*TASK TO CARRY OUT:* Continue the passage on validating virtual human vignettes of children's pain for pediatric intensive care nurses, beginning immediately after its final sentence.

*PROVIDED PASSAGE:*
+ + + +

Similarities in pain ratings between VH vignettes with like expressions support the equivalence of facial expression intensity among vignettes. Several nurses expressed that the VH vignette grimaces lacked intensity; this may explain why grimacing children in the VH vignettes were rated lower for pain than grimacing children in the written vignettes, an imagined grimace. This finding suggests that the VH vignettes successfully acted as a visual anchor for responses and may be useful in studying the influence of facial action intensity on nurses’ choices for children’s pain. Because the VH vignette depicting the grimacing child with sickle cell vaso-occlusive crisis was more strongly correlated with other VH vignettes, further evaluation is necessary; it is possible that this vignette was not interpreted in the same way as its written counterpart.
Limitations of our VH vignette validation include a convenience sample from 2 PICUs, adaptation of the written vignettes from the PBPQ, and a possible order effect. The sample hinders generalizability of our vignette validation because nurses’ practice across PICUs may vary. In addition, the sickle cell vaso-occlusive crisis vignettes were developed for this study and had not been previously evaluated for validity and reliability with pediatric nurses. Finally, the nurses’ responses to the VH vignettes may have influenced their subsequent responses to the written vignettes. However, there was a greater concern that the written vignettes, if completed first, would influence nurses’ interpretation of the VH vignette visual content. To allow for a better comparison, future research should include random assignment of nurses to vignette types.
Strengths of this vignette development include the use of a systematic process that incorporated a previously validated case concept, content experts in PICU nursing and FACS coding, and correction of vignette components during translation into a virtual experience. The mixed-methods design with open-ended interviews allowed nurses to provide rationale for their choices and elaborate on differences between the VH vignettes and their professional experiences. To minimize the potential weaknesses of adapting the PBPQ vignettes, we collaborated with the PBPQ developers, used research findings to support the diagnosis associated with severe pain, and incorporated content expert review. In using direct and indirect methods of evaluating the vignettes, we were able to triangulate measures of validity.

+ + + +

*MATERIAL SHOWN:*
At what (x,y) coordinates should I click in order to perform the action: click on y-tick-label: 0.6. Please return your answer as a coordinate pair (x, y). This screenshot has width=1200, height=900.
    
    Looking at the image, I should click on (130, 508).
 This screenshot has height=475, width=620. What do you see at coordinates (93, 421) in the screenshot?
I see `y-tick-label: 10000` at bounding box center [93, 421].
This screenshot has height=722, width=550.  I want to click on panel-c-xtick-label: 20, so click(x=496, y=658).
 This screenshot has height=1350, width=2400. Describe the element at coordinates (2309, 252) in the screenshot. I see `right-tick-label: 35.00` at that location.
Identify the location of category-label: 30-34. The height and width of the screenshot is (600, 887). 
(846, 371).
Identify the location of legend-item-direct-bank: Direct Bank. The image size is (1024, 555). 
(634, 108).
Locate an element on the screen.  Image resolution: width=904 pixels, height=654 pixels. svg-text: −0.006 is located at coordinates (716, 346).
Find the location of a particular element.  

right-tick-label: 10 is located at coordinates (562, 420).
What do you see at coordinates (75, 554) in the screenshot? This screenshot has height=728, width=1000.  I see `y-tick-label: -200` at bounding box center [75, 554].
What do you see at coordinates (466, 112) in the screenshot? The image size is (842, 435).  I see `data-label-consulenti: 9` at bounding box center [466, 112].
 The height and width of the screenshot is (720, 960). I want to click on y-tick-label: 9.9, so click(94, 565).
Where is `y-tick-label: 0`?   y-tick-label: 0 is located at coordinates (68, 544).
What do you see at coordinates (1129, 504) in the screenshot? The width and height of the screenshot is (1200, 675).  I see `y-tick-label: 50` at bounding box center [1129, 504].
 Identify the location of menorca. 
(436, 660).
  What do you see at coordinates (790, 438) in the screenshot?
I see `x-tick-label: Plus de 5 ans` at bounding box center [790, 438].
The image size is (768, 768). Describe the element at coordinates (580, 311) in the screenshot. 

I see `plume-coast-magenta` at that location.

+ + + +

*ANSWER FOR THIS EXERCISE:*
In conclusion, our VH vignettes, developed from the current literature and an iterative and informative process guided by content experts, were successful. The nurses recognized the VH facial expressions, easily interpreted the content, and compared the VH vignettes favorably with their professional experience. In using VH vignettes, we controlled for differences among patients and provided a consistent visual experience for participants. The nurses’ desire for additional patient information for pain assessment speaks to the potential of interactive VH vignettes and may address another criticism of vignettes, namely, the inability to provide interaction and feedback.14 Future implications for this methodology in research are expansive; VH vignettes may be developed to compare health care professionals’ responses to countless variations in patient characteristics and may be used as a training intervention. As technology improves, the ease of developing realistic virtual experiences, future studies examining the value of this methodology as compared with written and other forms of visual vignettes (photographs, video) are warranted.